TEXT PASSAGE:
===============

The Brown's park bull

By Staff
May 18, 2001
Outdoor pursuits that have a goal of bringing back edible bounty, such as a fish or a game animal, more often than not provide the lion's share of enjoyment from associated experiences rather than from the harvest. But once in a while a special animal, bird or fish is captured that forms a gleaming centerpiece among the treasured elements of the adventure. If we are lucky, maybe three or four of these special trophies come our way in a lifetime – a wide beamed 10 point whitetail buck; a 26 inch brown trout; a hundred pound tarpon.
I have taken the giant tarpon and the wide 10-pointer but not the big brown. But last fall I did take a trophy I had long dreamed of; a huge 6 X 6 bull elk. And even if I hadn't caught up with the 850 pound bull, the hunt would have been reward enough, for it happened in a part of the world and under circumstances that bring one great pleasure.

===============

DATA LINES:
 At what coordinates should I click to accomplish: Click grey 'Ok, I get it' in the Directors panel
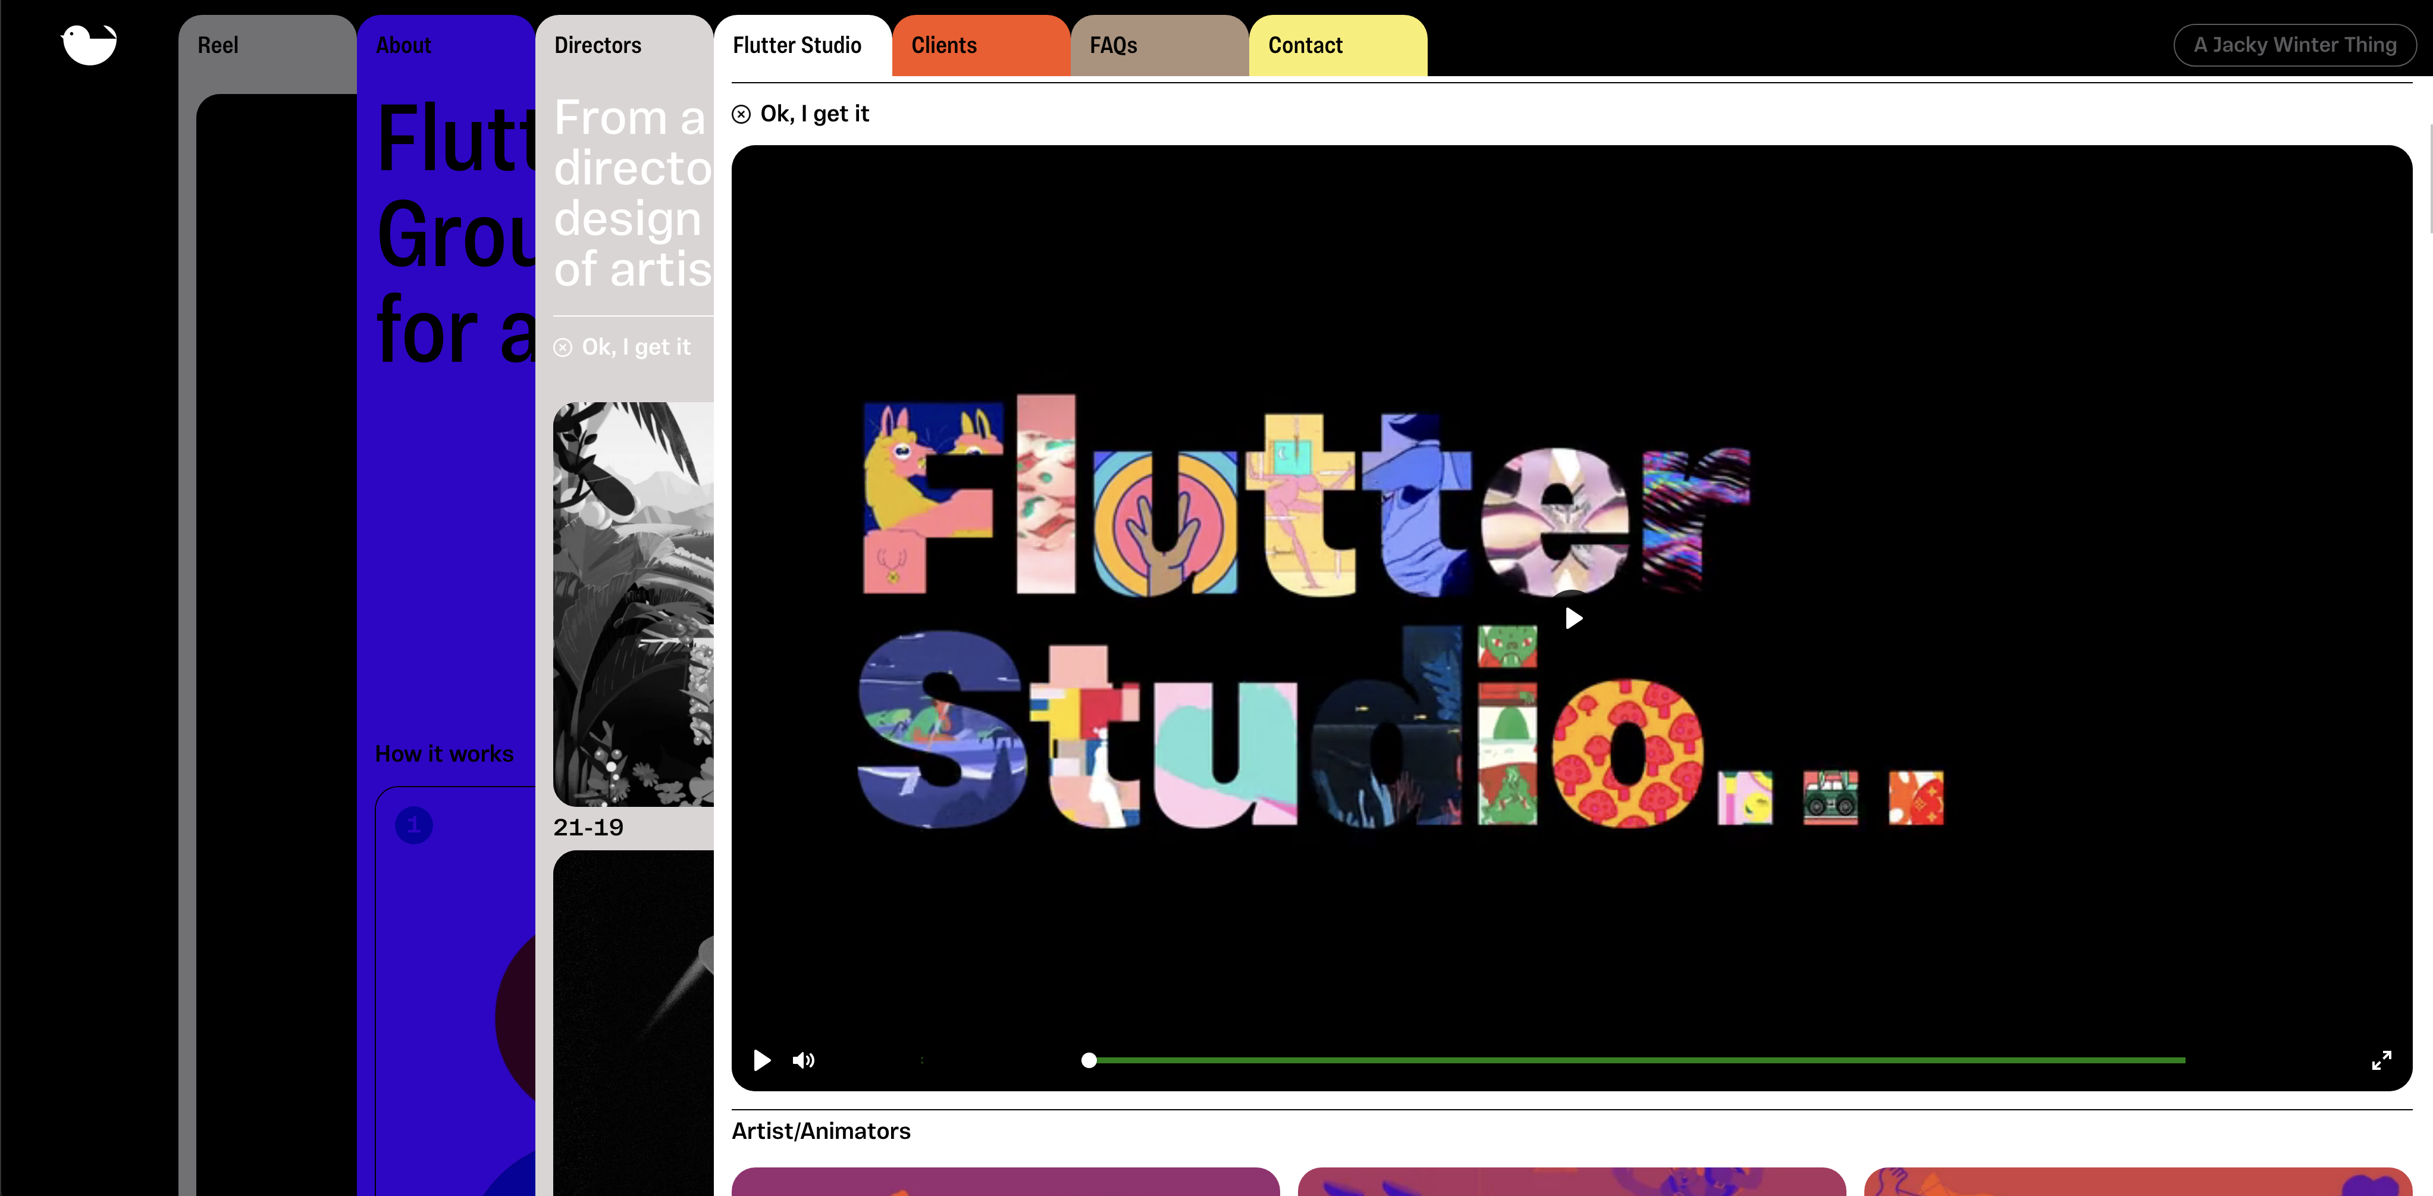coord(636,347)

===============

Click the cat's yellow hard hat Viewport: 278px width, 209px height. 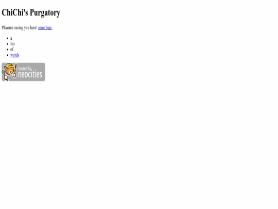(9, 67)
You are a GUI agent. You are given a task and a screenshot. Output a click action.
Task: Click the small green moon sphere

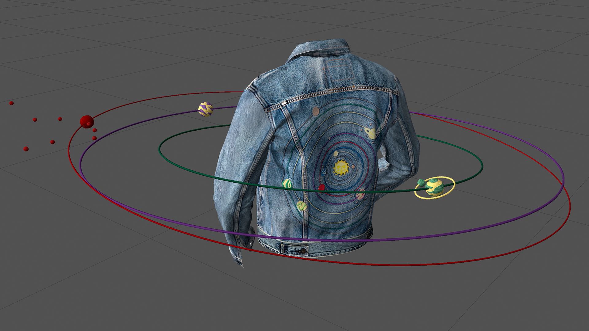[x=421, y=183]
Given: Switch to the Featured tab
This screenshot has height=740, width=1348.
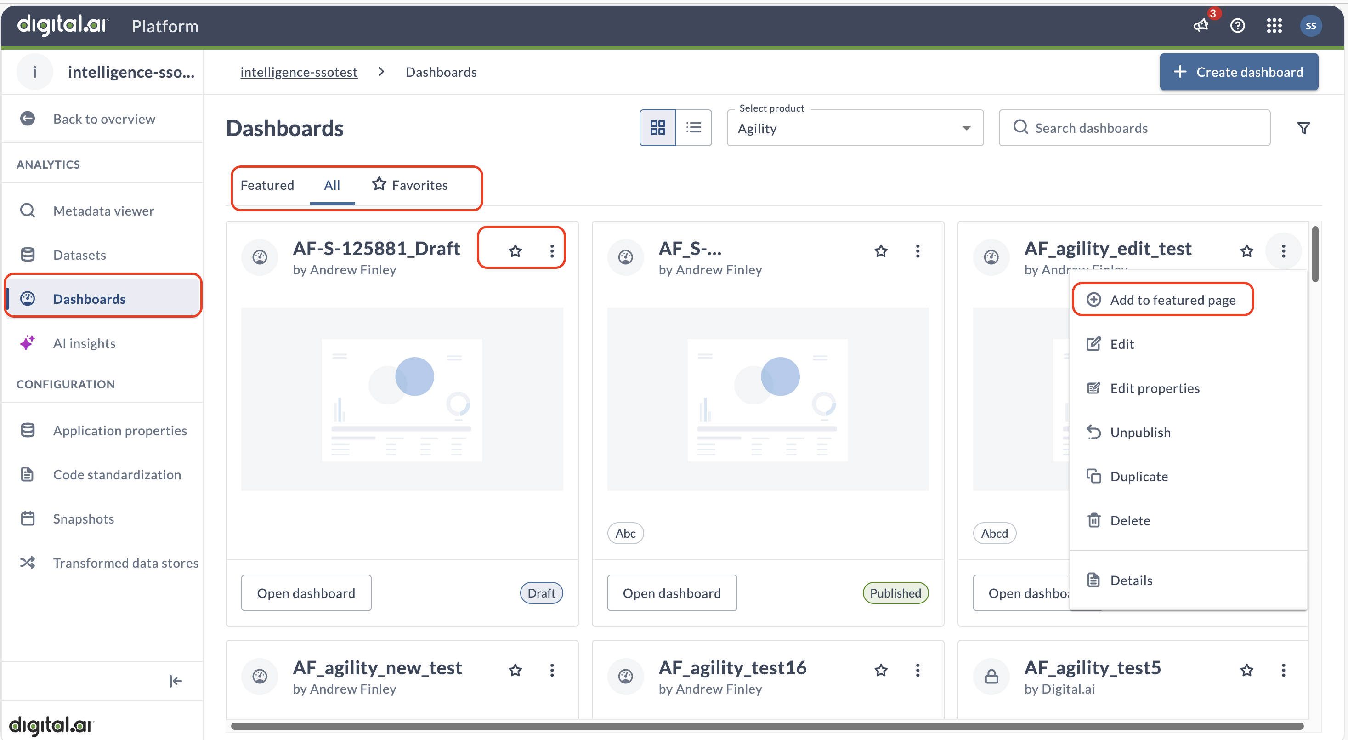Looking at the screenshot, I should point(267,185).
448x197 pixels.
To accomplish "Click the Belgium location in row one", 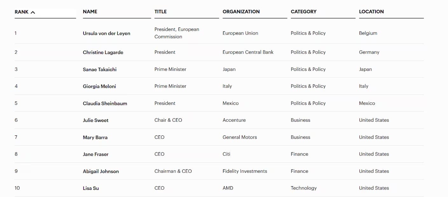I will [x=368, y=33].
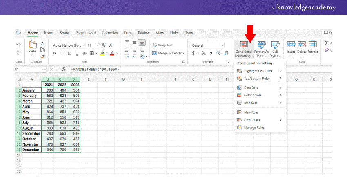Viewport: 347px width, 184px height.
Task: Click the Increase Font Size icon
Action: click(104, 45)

===============

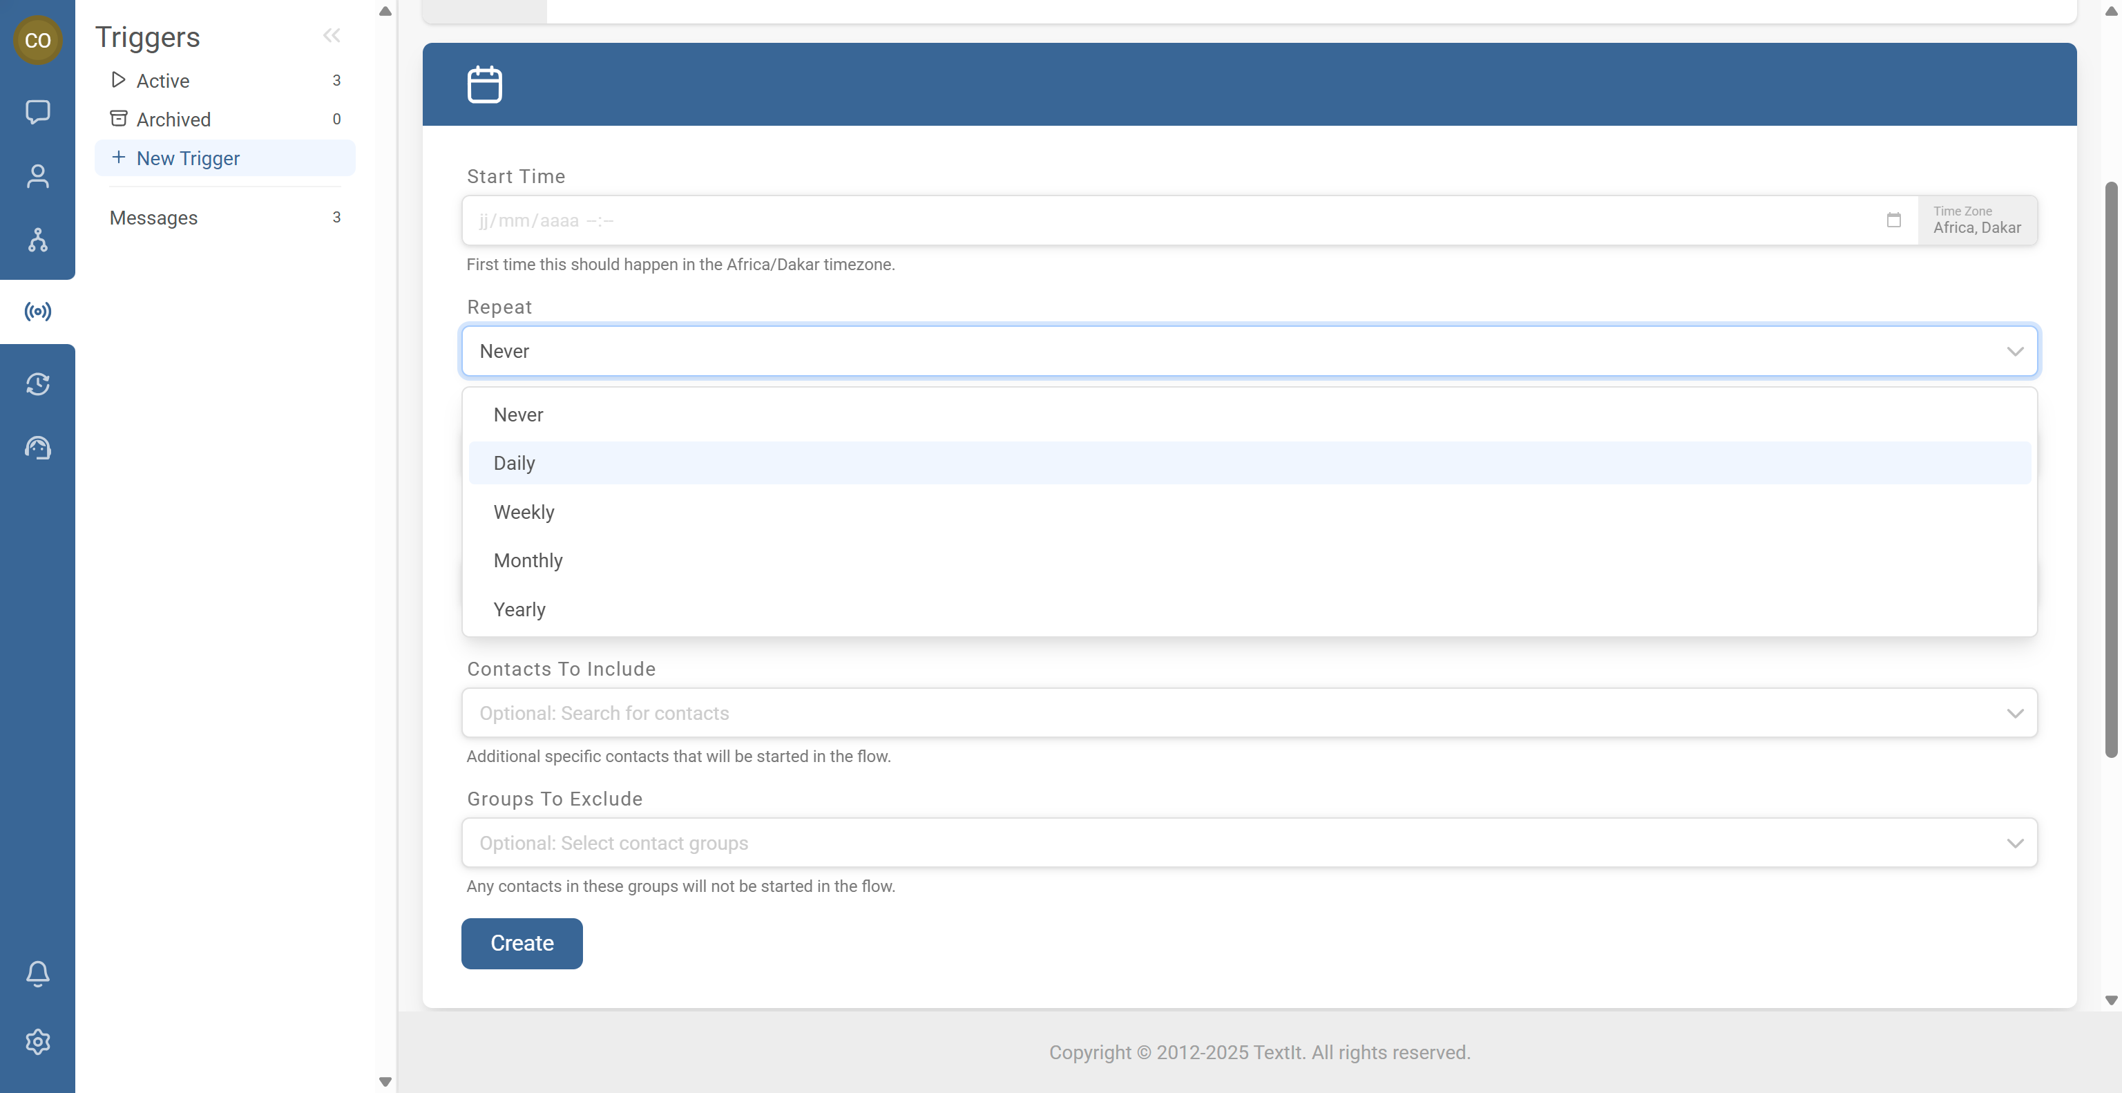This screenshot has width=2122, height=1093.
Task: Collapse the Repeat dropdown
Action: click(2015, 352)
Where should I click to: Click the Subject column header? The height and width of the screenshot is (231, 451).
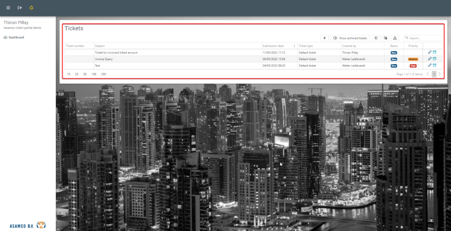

===============

For each statement, say whether it agrees with the hunting essay, answering yes or no and quoting the words of the essay that decide it.
1. The writer has caught a 26 inch brown trout.
2. The bull elk the writer took weighed 850 pounds.
3. The writer took the bull elk in the spring.
The records are separate material and have no connection to the hunting essay.

EXPECTED ANSWER:
1. No: "I have taken the giant tarpon and the wide 10-pointer but not the big brown."
2. Yes: "the 850 pound bull"
3. No: "last fall I did take a trophy I had long dreamed of; a huge 6 X 6 bull elk."